§ Data for this exercise
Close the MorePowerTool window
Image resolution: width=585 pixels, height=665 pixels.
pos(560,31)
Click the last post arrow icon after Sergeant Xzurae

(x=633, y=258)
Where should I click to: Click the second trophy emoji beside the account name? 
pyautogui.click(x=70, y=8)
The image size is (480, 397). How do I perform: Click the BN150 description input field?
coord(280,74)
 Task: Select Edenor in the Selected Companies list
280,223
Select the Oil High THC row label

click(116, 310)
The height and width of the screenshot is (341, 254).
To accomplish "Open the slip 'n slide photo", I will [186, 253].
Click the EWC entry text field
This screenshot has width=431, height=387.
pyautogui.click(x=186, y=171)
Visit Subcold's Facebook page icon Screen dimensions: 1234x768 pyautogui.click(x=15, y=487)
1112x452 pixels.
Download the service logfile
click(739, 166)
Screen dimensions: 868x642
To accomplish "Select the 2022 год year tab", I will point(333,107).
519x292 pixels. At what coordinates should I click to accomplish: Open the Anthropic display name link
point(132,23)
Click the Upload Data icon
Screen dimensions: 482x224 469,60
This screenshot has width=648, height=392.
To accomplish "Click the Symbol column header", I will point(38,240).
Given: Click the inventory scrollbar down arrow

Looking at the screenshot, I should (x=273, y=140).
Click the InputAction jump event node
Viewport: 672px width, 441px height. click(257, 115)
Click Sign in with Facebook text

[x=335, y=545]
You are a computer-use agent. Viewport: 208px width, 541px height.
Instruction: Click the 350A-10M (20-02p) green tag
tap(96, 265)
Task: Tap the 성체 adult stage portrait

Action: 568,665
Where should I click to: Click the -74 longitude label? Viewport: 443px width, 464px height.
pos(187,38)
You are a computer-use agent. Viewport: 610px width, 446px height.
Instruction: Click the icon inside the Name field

§ Problem description
Output the full listing. Match it exactly.

§ Response to the task
Close the MorePowerTool window
Image resolution: width=585 pixels, height=665 pixels.
pos(560,31)
Click the last post arrow icon after Sergeant Xzurae

(x=633, y=258)
Where should I click to: Click the second trophy emoji beside the account name? 
pyautogui.click(x=70, y=8)
The image size is (480, 397). How do I perform: Click the BN150 description input field?
coord(280,74)
 Task: Select Edenor in the Selected Companies list
280,223
Select the Oil High THC row label

click(116, 310)
The height and width of the screenshot is (341, 254).
To accomplish "Open the slip 'n slide photo", I will [186, 253].
Click the EWC entry text field
This screenshot has width=431, height=387.
pyautogui.click(x=186, y=171)
Visit Subcold's Facebook page icon Screen dimensions: 1234x768 pyautogui.click(x=15, y=487)
1112x452 pixels.
Download the service logfile
click(739, 166)
Screen dimensions: 868x642
To accomplish "Select the 2022 год year tab", I will point(333,107).
519x292 pixels. At what coordinates should I click to accomplish: Open the Anthropic display name link
point(132,23)
Click the Upload Data icon
Screen dimensions: 482x224 469,60
This screenshot has width=648, height=392.
To accomplish "Click the Symbol column header", I will point(38,240).
Given: Click the inventory scrollbar down arrow

Looking at the screenshot, I should (x=273, y=140).
Click the InputAction jump event node
Viewport: 672px width, 441px height. click(257, 115)
Click Sign in with Facebook text

[x=335, y=545]
You are a computer-use agent. Viewport: 208px width, 541px height.
Instruction: Click the 350A-10M (20-02p) green tag
tap(96, 265)
Task: Tap the 성체 adult stage portrait

Action: 568,665
Where should I click to: Click the -74 longitude label? Viewport: 443px width, 464px height.
pos(187,38)
You are a computer-use agent. Viewport: 610px width, 446px height.
Instruction: Click the icon inside the Name field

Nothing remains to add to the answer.